Shetland suffered a 29% slump in the value of fish and shellfish landed in its ports during 2015, while volumes fell by 8%, new figures show.
Provisional statistics compiled by senior policy adviser Ian Napier of NAFC Marine Centre UHI at Scalloway reveal 73,000tonnes of fish and shellfish, worth a total of £60million, landed by local and visiting boats.
The figures are down sharply from 2014 after mackerel fishers took a big hit from quota cuts, plunging prices and the closure of their key Russian market due to trade sanctions.
But the volume of fish brought ashore in Shetland last year still eclipsed the 67,016tonnes total for England, Wales and Northern Ireland combined.

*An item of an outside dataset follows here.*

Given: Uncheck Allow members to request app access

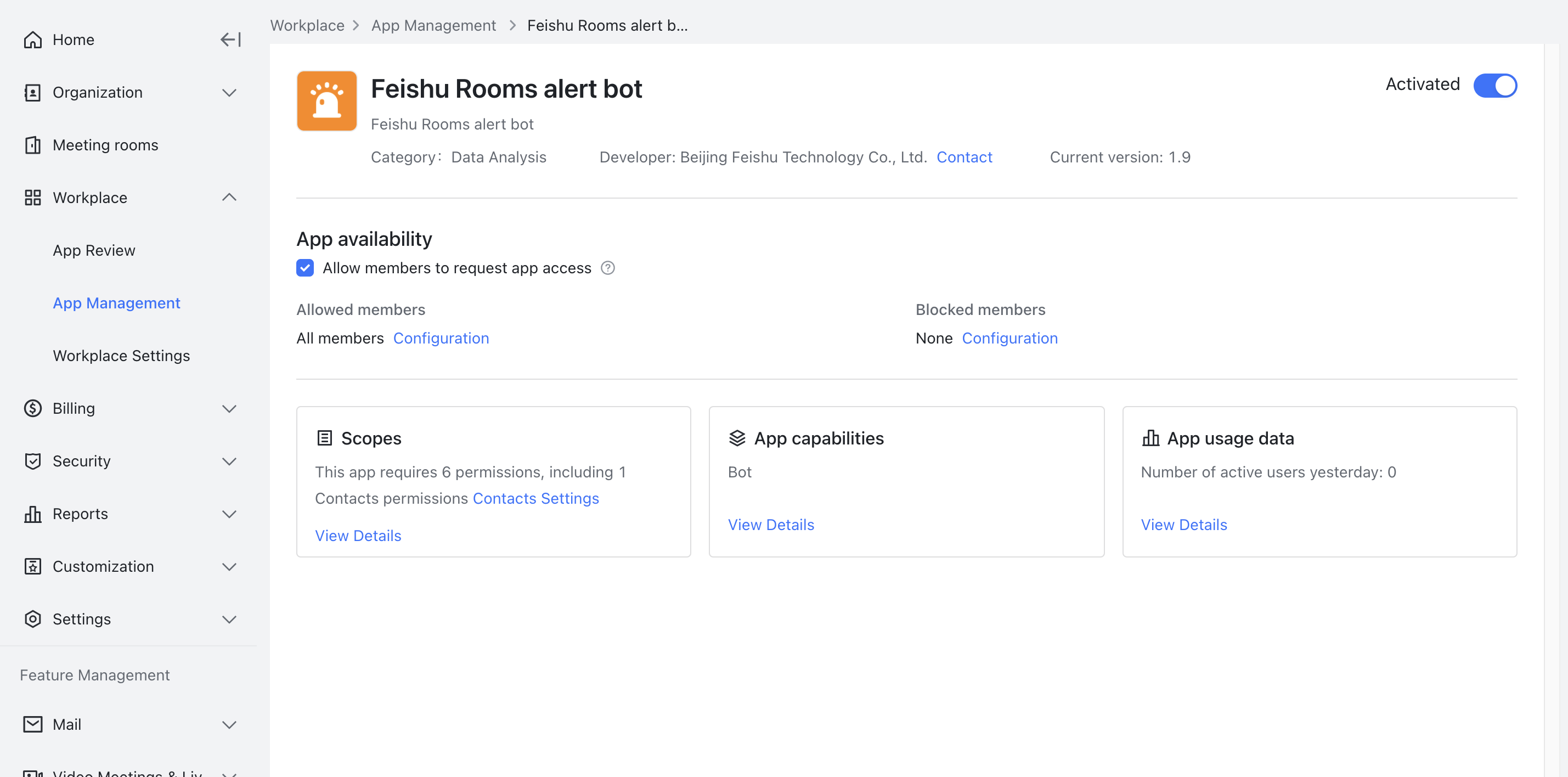Looking at the screenshot, I should click(x=304, y=268).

An estimated additional 83,000tonnes of fish worth £45million were landed outside Shetland by local boats.
It is estimated that Shetland fishing boats accounted for more than one fifth (22%) of all landings by UK boats in 2015.
And more fish and shellfish came into Shetland last year than in any other port in the UK, except Peterhead.

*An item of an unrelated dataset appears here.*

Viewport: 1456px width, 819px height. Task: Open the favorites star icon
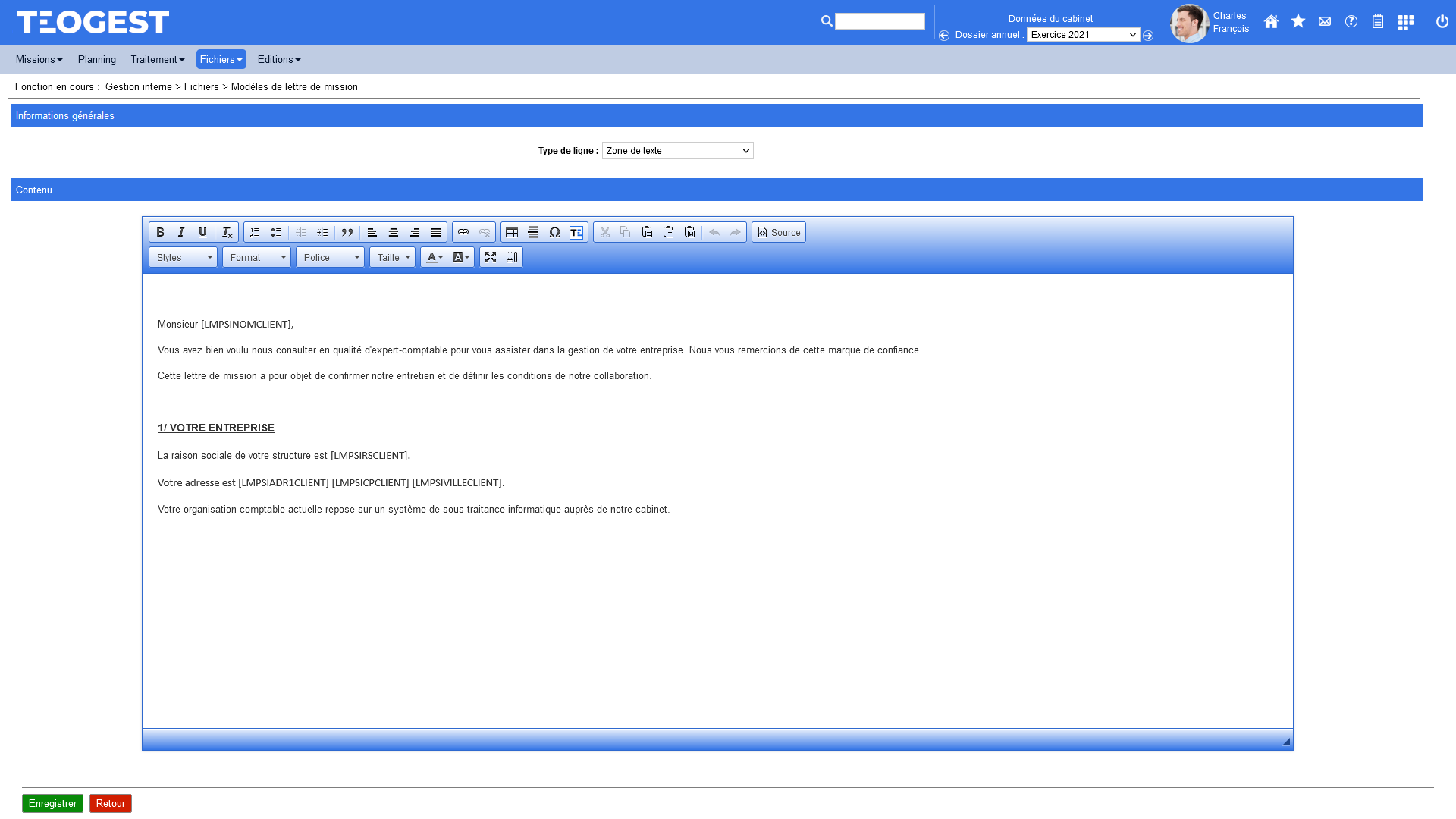1298,22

Mr Napier’s statistics, derived from UK Marine Management Organisation and Shetland Fish Producers’ Organisation data, show a total of just under 16,000tonnes of white-fish worth about £26million brought ashore in Shetland last year. Three-quarters of this was caught by local fishing boats.
The weight and value of whitefish landed were slightly less than in 2014, by 2% and 4% respectively.
Pelagic species – mainly mackerel – accounted for most of the fish landed in Shetland last year, 75% by weight and 51% by value.
A total of about 54,500tonnes of pelagics – worth about £31million – came into Shetland’s ports, about half of it caught by local fishing boats.
Pelagic tonnage was down by 9%, while the value of the catch was down by nearly one-third (32%) from 2014.
Mr Napier said his figures show why fishing is so important to Shetland, where the industry’s economic impact is greater than either oil and gas or tourism.
He added: “These are provisional figures based on currently available data, but they demonstrate that the fishing industry continues to be a hugely significant contributor to the local economy.
“Equally, the landings in Shetland by local and visiting boats demonstrate that Shetland is a major component of the UK fishing industry.”